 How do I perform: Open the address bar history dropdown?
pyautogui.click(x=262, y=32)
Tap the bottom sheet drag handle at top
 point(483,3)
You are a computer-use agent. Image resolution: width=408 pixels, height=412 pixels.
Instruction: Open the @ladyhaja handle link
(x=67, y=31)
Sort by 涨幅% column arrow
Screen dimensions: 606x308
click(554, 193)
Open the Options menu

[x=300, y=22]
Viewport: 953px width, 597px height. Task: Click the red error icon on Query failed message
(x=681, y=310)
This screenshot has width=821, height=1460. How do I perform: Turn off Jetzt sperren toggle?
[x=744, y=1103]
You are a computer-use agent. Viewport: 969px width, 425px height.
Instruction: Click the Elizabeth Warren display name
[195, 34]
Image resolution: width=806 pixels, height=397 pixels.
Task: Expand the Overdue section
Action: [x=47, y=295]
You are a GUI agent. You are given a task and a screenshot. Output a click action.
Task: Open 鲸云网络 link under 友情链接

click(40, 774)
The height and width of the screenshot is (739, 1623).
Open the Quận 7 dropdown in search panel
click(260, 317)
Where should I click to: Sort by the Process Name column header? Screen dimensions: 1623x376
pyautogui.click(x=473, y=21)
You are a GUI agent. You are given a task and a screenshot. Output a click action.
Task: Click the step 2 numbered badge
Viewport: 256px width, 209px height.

■ **The request**:
Repeat the material above line for line, with nothing changed.

■ **Solution to this problem**:
 How do I perform: Open the address bar history dropdown?
pyautogui.click(x=262, y=32)
Tap the bottom sheet drag handle at top
 point(483,3)
You are a computer-use agent. Image resolution: width=408 pixels, height=412 pixels.
Instruction: Open the @ladyhaja handle link
(x=67, y=31)
Sort by 涨幅% column arrow
Screen dimensions: 606x308
click(554, 193)
Open the Options menu

[x=300, y=22]
Viewport: 953px width, 597px height. Task: Click the red error icon on Query failed message
(x=681, y=310)
This screenshot has width=821, height=1460. How do I perform: Turn off Jetzt sperren toggle?
[x=744, y=1103]
You are a computer-use agent. Viewport: 969px width, 425px height.
Instruction: Click the Elizabeth Warren display name
[195, 34]
Image resolution: width=806 pixels, height=397 pixels.
Task: Expand the Overdue section
Action: [x=47, y=295]
You are a GUI agent. You are given a task and a screenshot. Output a click action.
Task: Open 鲸云网络 link under 友情链接

click(40, 774)
The height and width of the screenshot is (739, 1623).
Open the Quận 7 dropdown in search panel
click(260, 317)
Where should I click to: Sort by the Process Name column header? Screen dimensions: 1623x376
pyautogui.click(x=473, y=21)
You are a GUI agent. You are given a task and a screenshot. Output a click action.
Task: Click the step 2 numbered badge
Viewport: 256px width, 209px height.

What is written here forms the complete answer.